North East Neighborhood House, founded in 1915, was part of the settlement house movement that began in England in 1884 and was brought to the US by people like Jane Addams at Hull House, in Chicago. Settlement houses, often called neighborhood houses, provided social services in immigrant and poor urban neighborhoods. NENH was supported by charitable donations and by the Community Chest (United Fund.) Activities were led by volunteers who came from other parts of the city and by staff members who lived at the settlement house.
My father, Les Scheaffer, was the NENH director from 1948 to 1966. Few families lived in settlement houses as ours did and we were one of the last. By the 1950s, the tradition of social workers living in settlement houses was coming to an end. When my family moved out, it was the end of an era.

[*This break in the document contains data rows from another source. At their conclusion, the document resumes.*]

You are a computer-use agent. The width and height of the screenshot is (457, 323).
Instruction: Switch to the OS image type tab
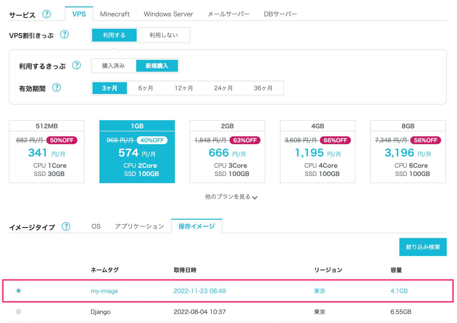(96, 226)

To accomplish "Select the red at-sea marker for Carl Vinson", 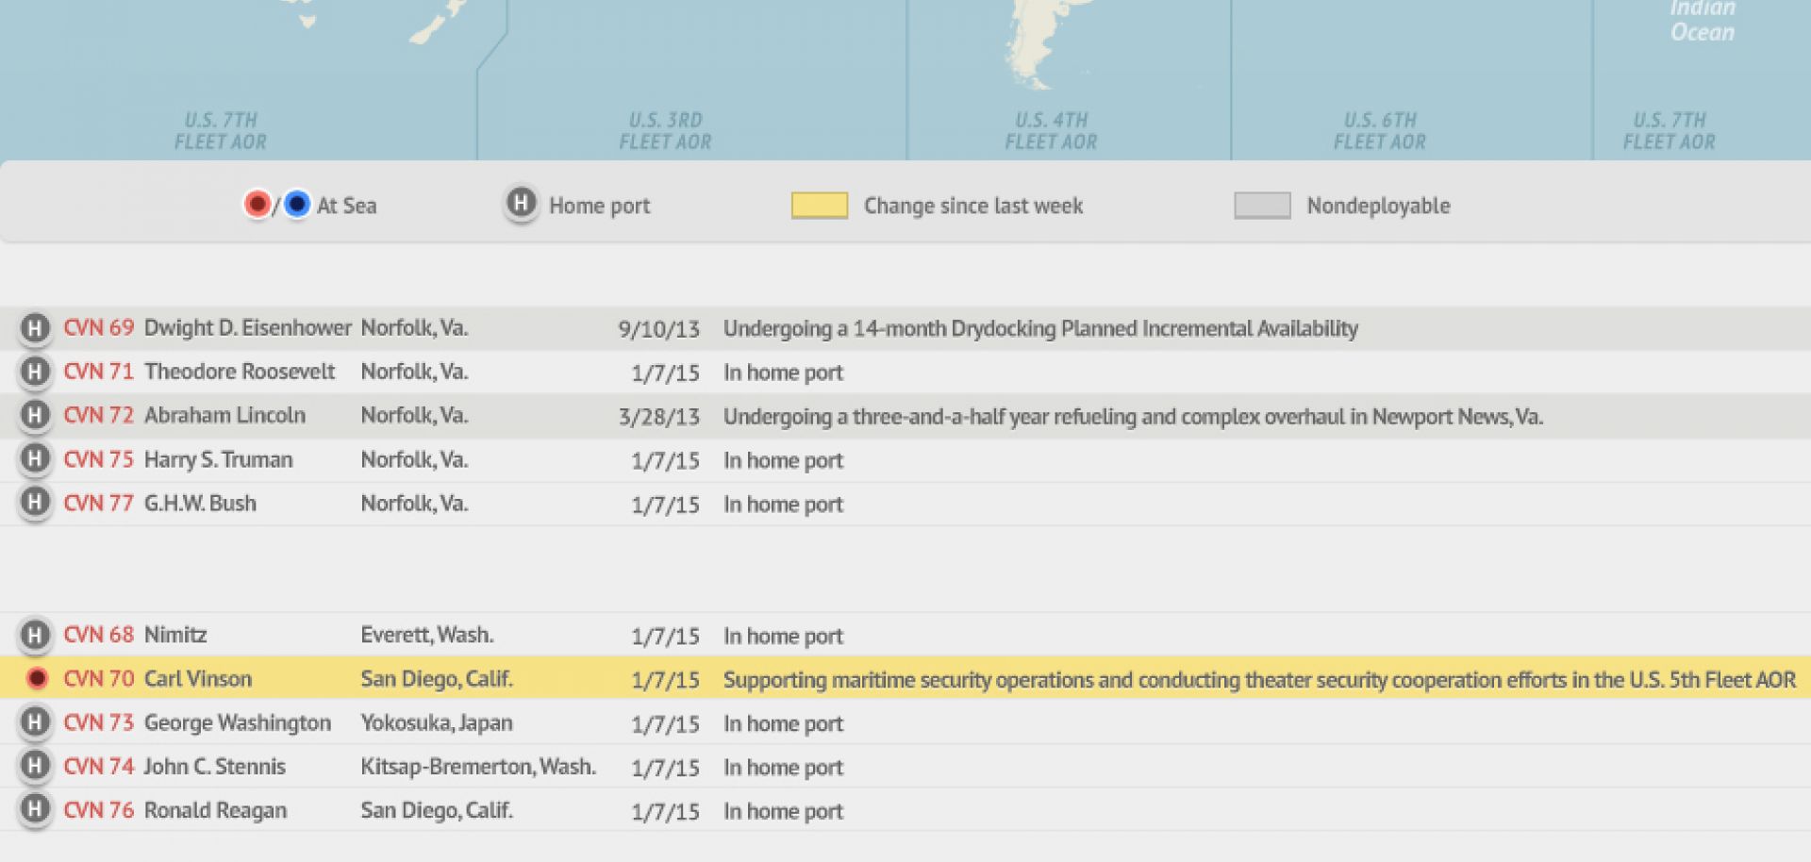I will click(x=37, y=679).
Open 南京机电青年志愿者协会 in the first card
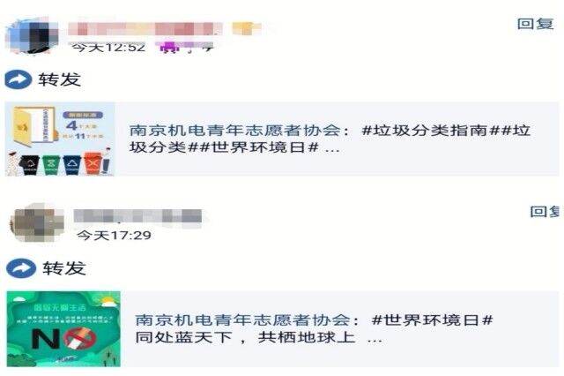 235,131
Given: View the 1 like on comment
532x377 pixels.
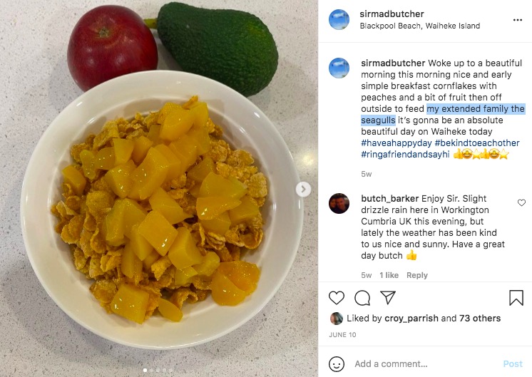Looking at the screenshot, I should 389,275.
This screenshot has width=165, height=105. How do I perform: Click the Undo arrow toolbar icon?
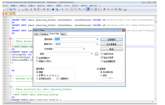44,9
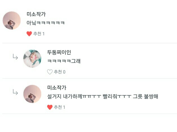
Task: Click the 추천 word under 두둥찌이인's reply
Action: (58, 72)
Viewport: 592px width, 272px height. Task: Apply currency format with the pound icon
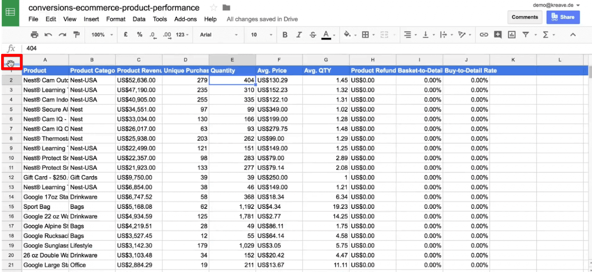125,35
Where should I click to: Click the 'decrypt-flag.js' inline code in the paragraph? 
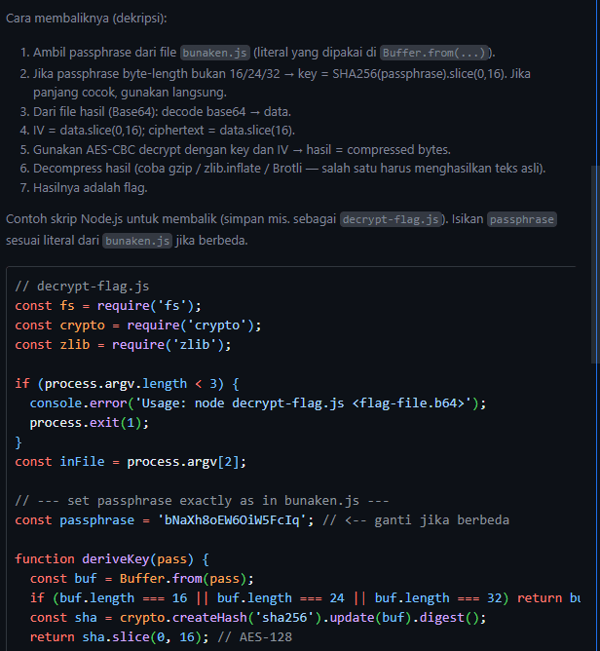pyautogui.click(x=390, y=219)
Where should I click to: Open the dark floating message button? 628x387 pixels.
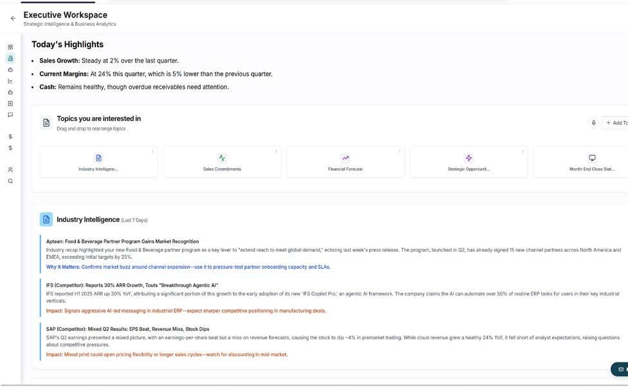point(620,370)
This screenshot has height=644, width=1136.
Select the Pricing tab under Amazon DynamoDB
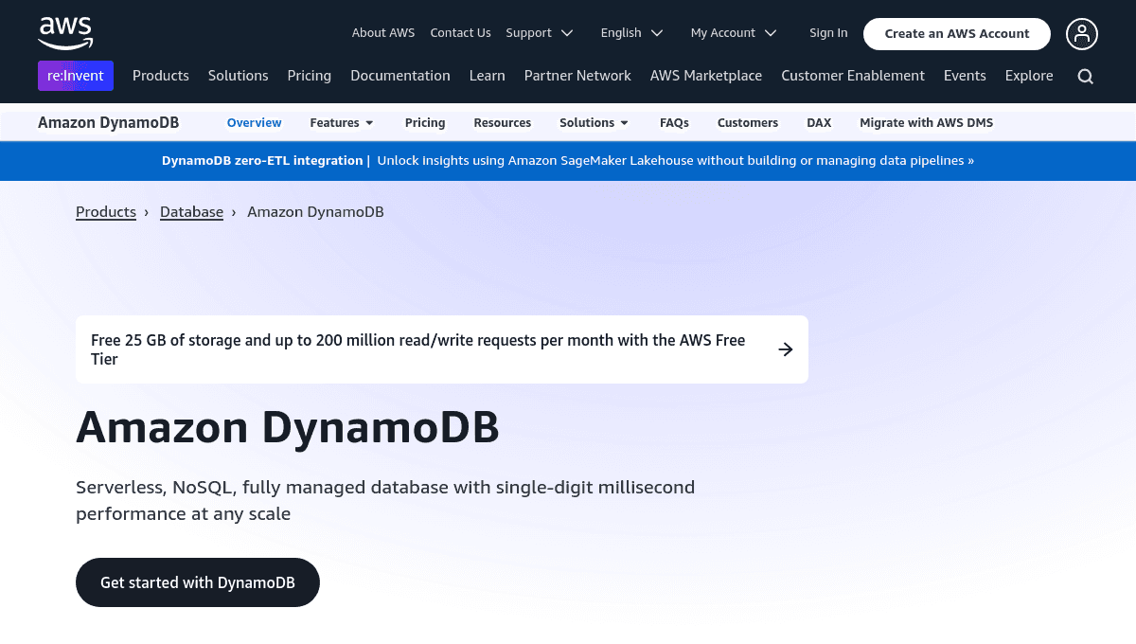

The stories in this book will spark memories in adults who grew up in the same time period, whether in Minneapolis or elsewhere. Librarians and teachers who know my books for children will find clues to my future life as a writer and illustrator. This book is about the role of settlement houses in urban neighborhoods at mid-century. It is a window onto a time when settlement houses were in transition from their roots in immigrant communities at the turn of the 20th century to becoming today’s modern social service agencies. What began as Northeast Neighborhood House more than 100 years ago, continues as East Side Neighborhood Services and it is still serving the needs of people in Northeast and East Minneapolis. My childhood at North East Neighborhood House provides a unique perspective on the role it has played in our social history.